> _Problem to solve_
The lines from the beginning of the records below through the one holding "You are a GUI" are to be copied exactly; leave the pictures out.

> _Given entries_
Start of Block
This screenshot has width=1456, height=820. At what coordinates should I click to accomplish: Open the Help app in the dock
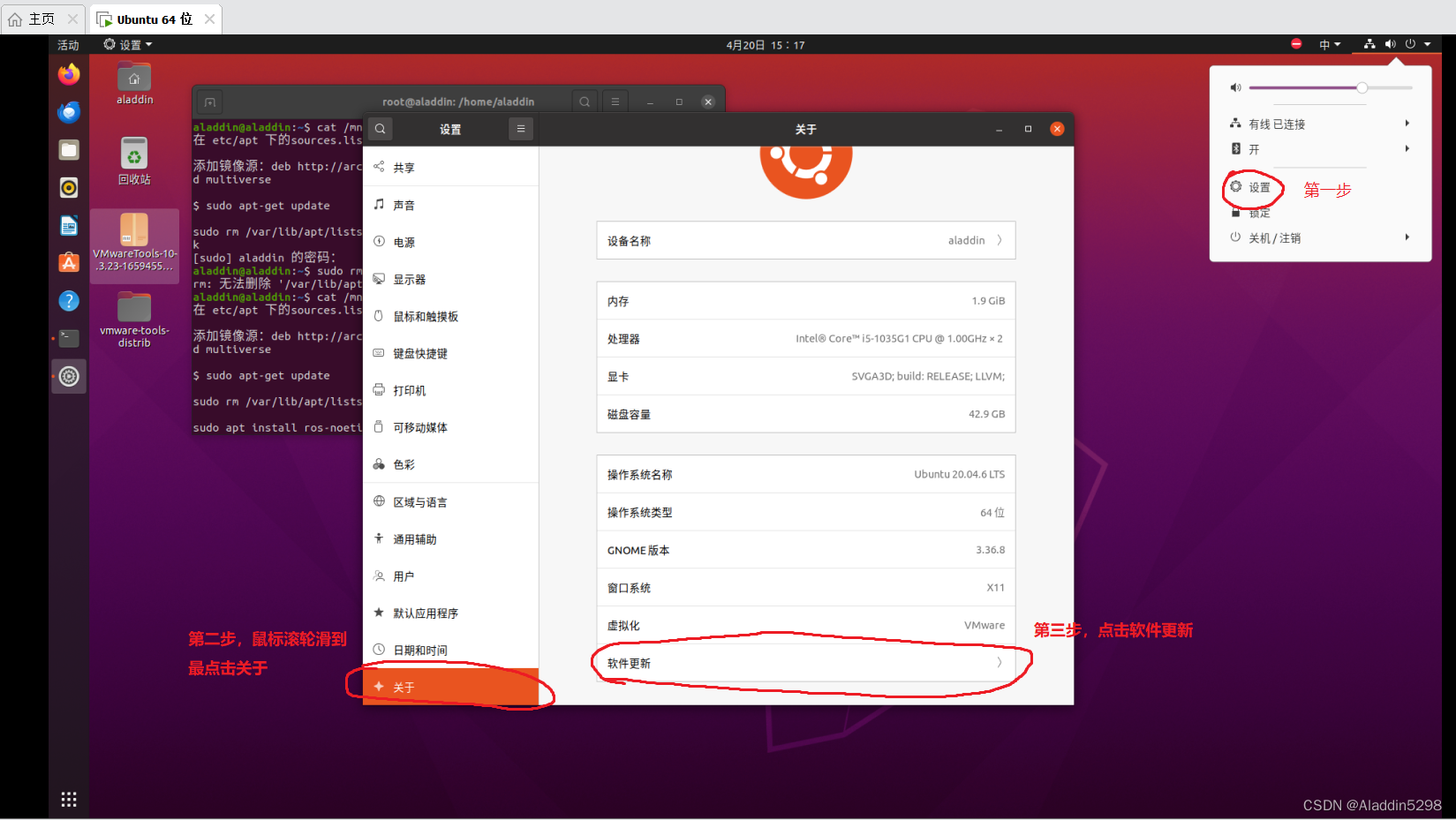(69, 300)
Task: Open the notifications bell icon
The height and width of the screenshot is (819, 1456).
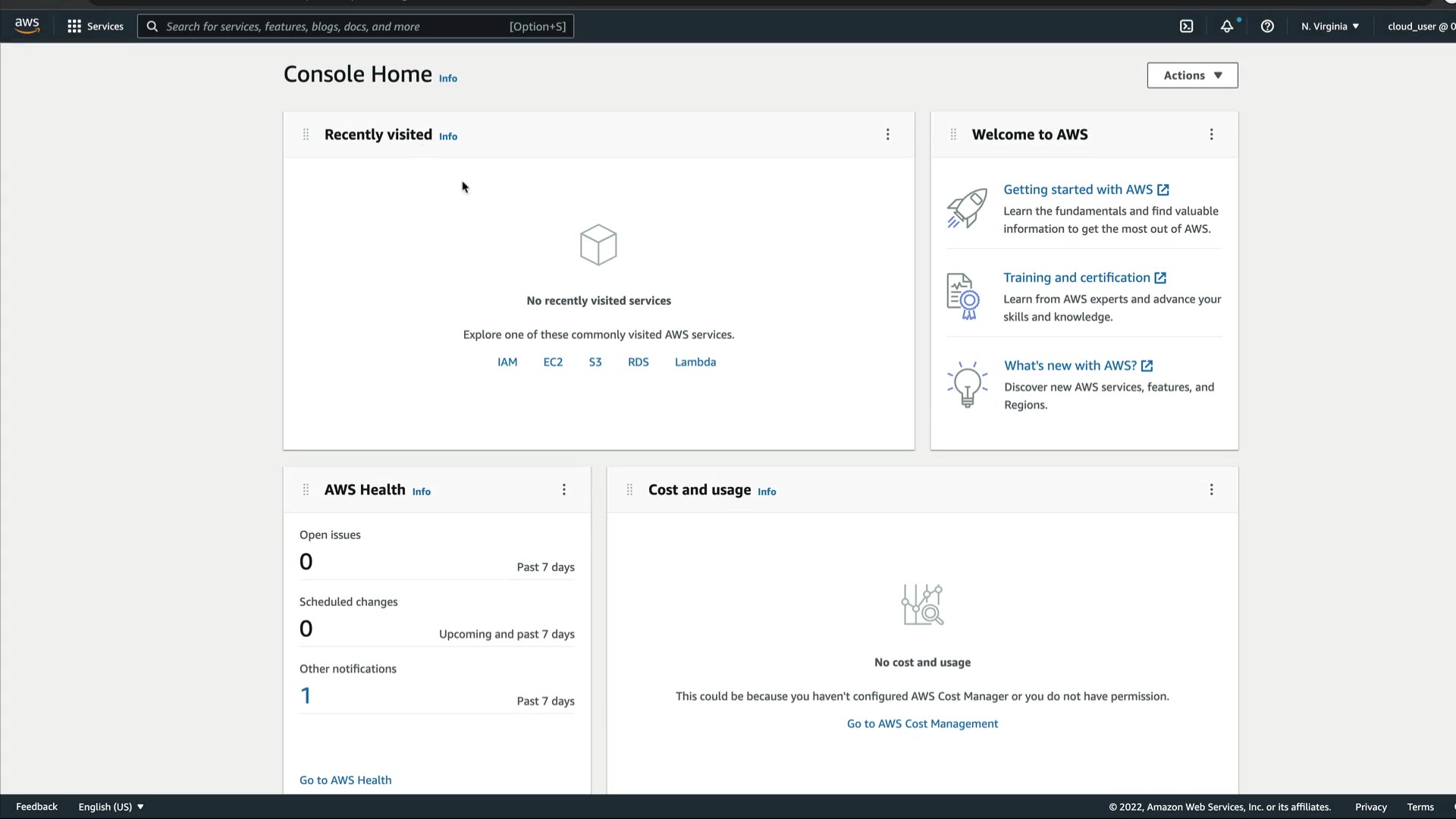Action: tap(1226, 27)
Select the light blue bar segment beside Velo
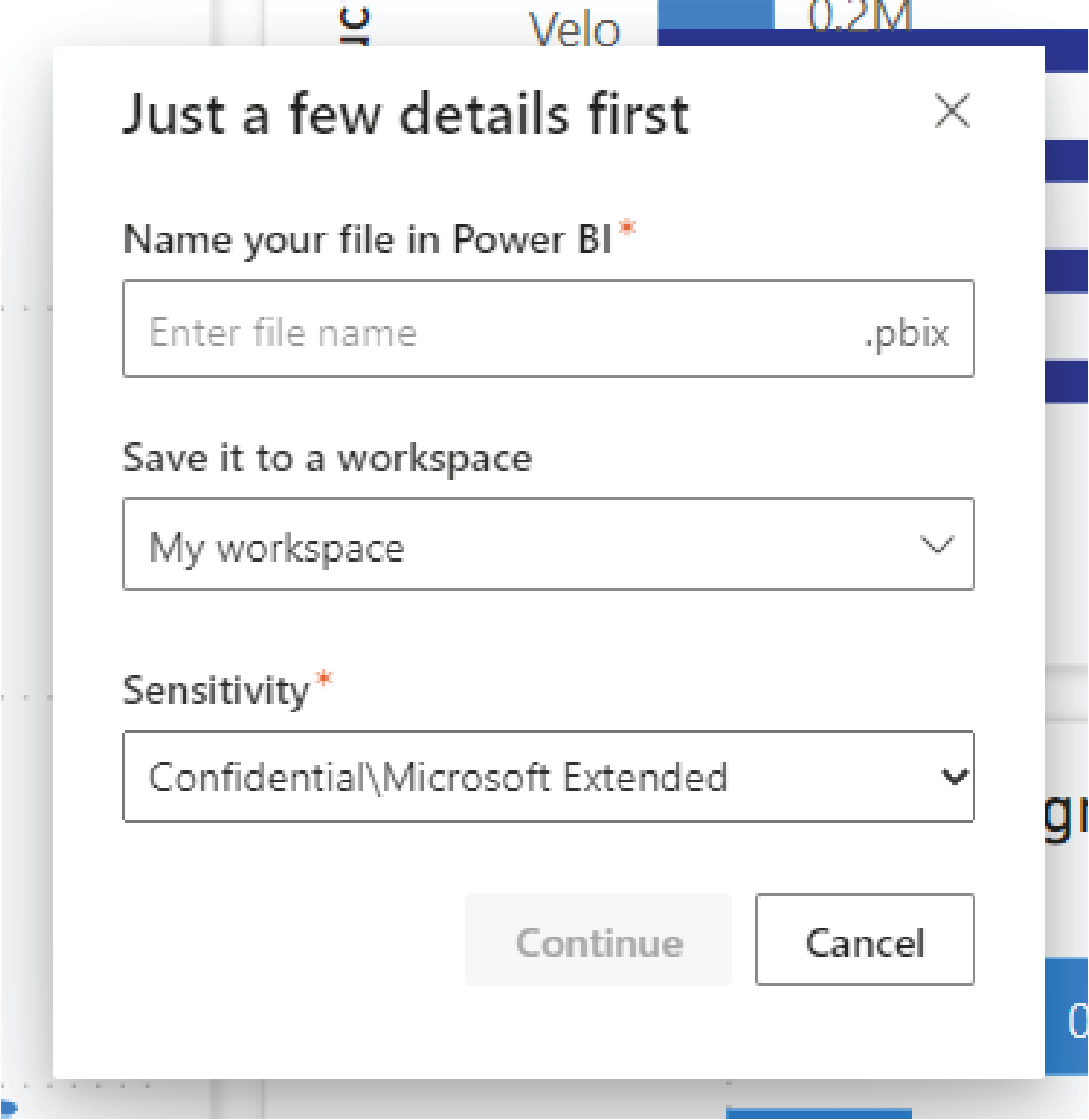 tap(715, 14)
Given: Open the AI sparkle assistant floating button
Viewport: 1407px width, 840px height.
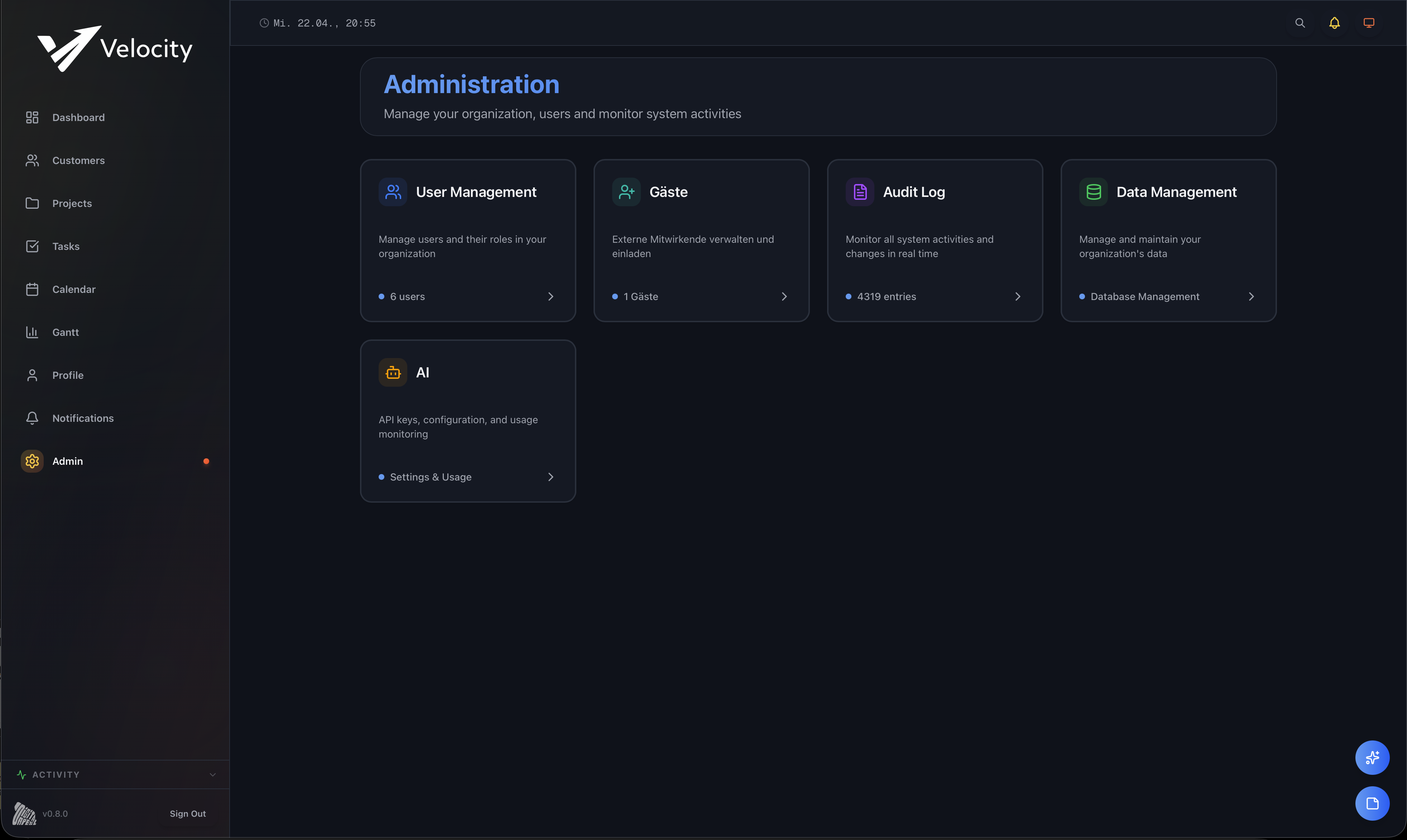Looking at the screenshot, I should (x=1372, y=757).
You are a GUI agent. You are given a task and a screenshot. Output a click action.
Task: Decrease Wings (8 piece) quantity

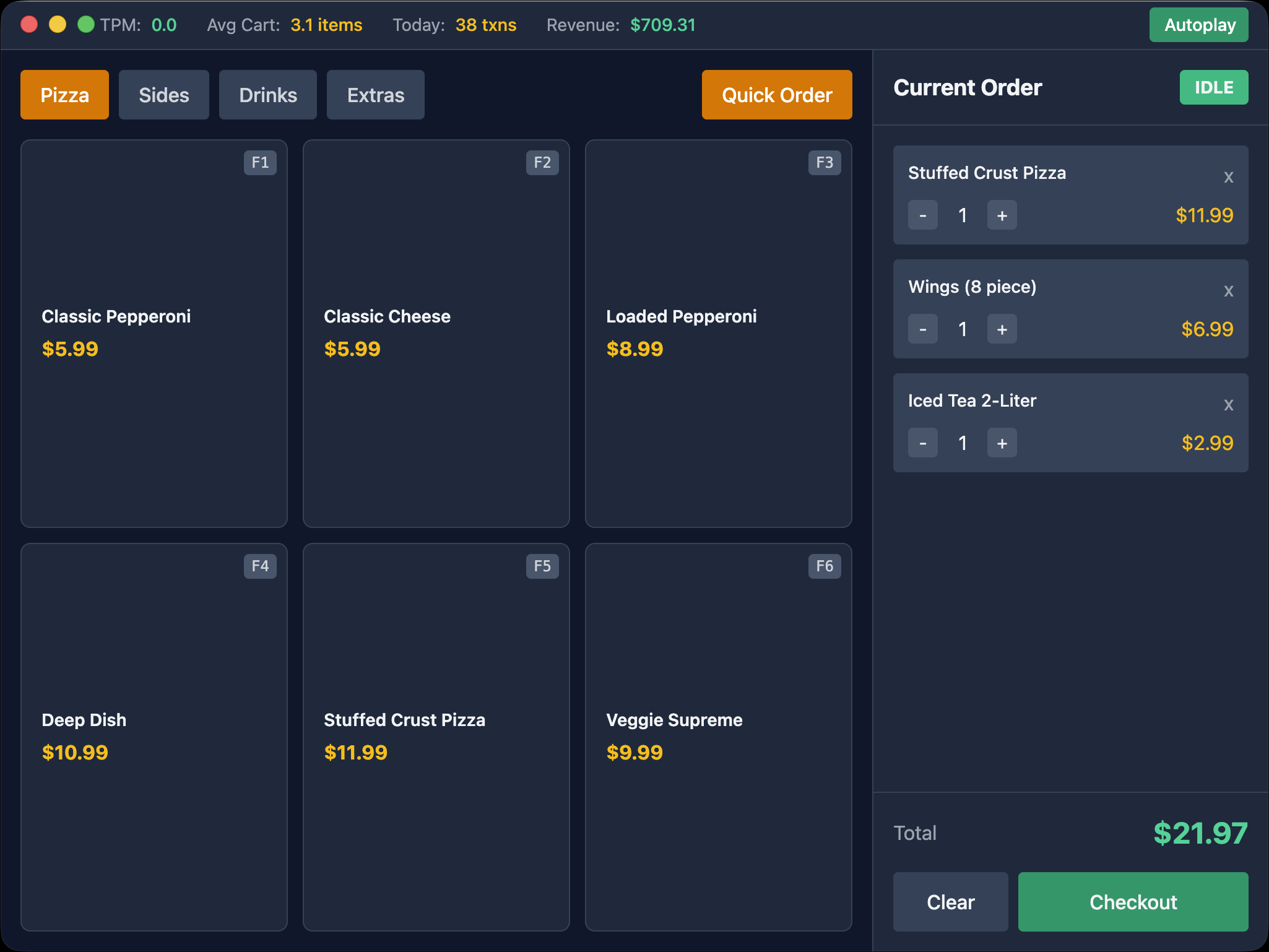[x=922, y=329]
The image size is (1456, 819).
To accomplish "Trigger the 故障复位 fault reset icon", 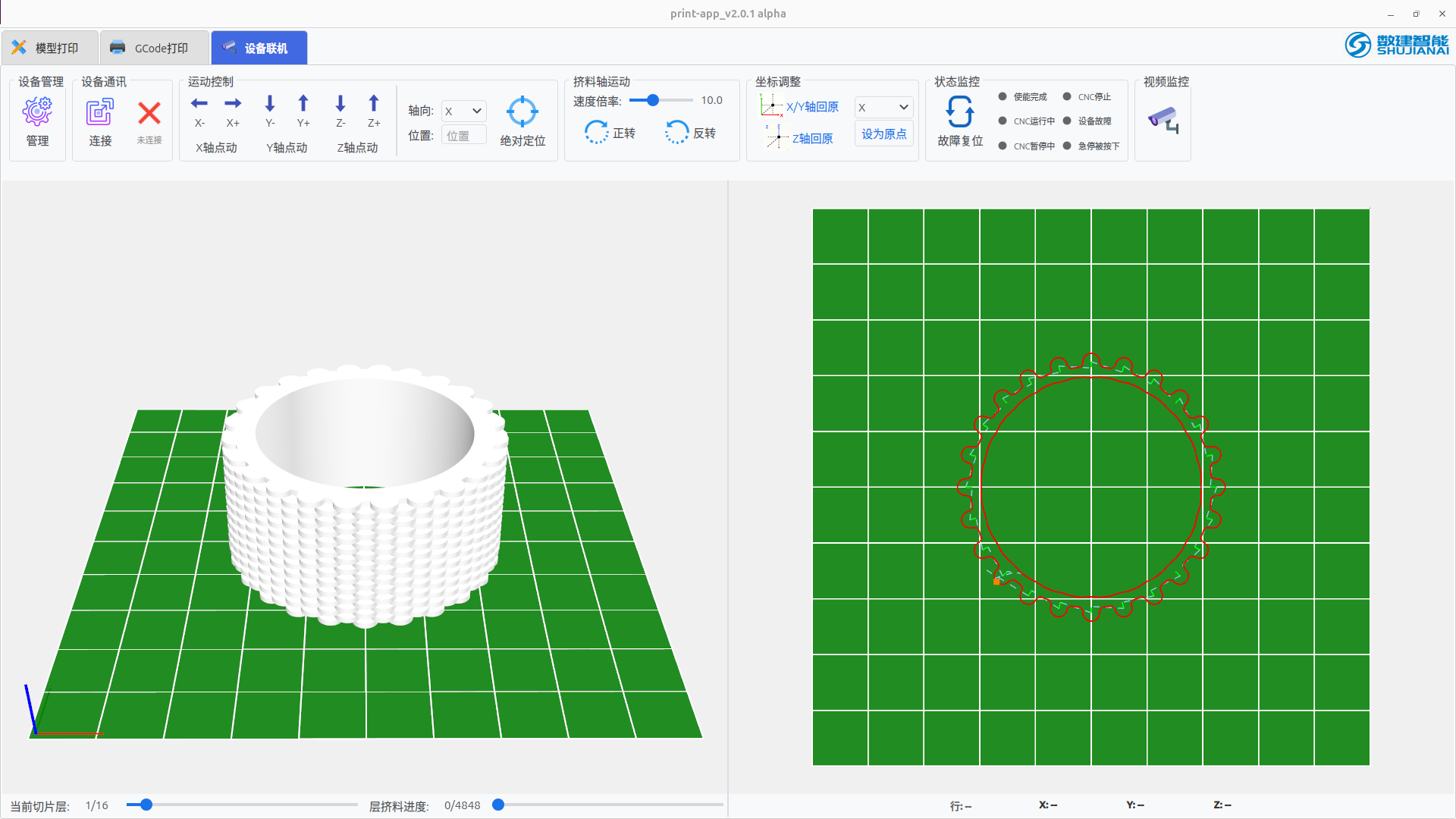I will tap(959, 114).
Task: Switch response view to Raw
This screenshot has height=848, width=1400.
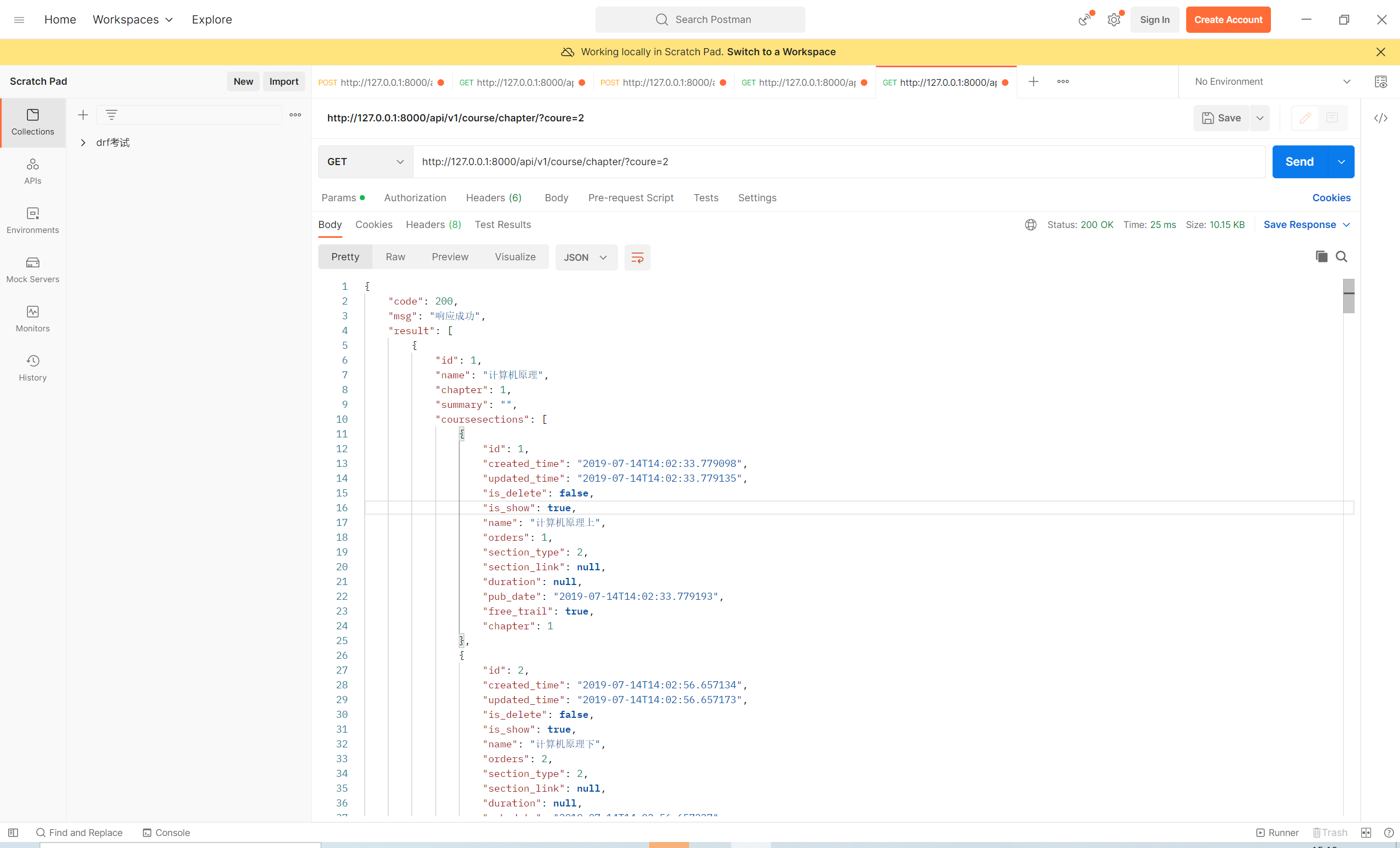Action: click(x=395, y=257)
End of Block
> _Expected answer_
This screenshot has width=1456, height=820. At what coordinates should I click to accomplish: Open the Help app in the dock
(69, 300)
Task: Open the notifications bell icon
The height and width of the screenshot is (819, 1456).
Action: tap(1226, 27)
Select the light blue bar segment beside Velo
 tap(715, 14)
Given: Open the AI sparkle assistant floating button
Viewport: 1407px width, 840px height.
Looking at the screenshot, I should (x=1372, y=757).
You are a GUI agent. You are given a task and a screenshot. Output a click action.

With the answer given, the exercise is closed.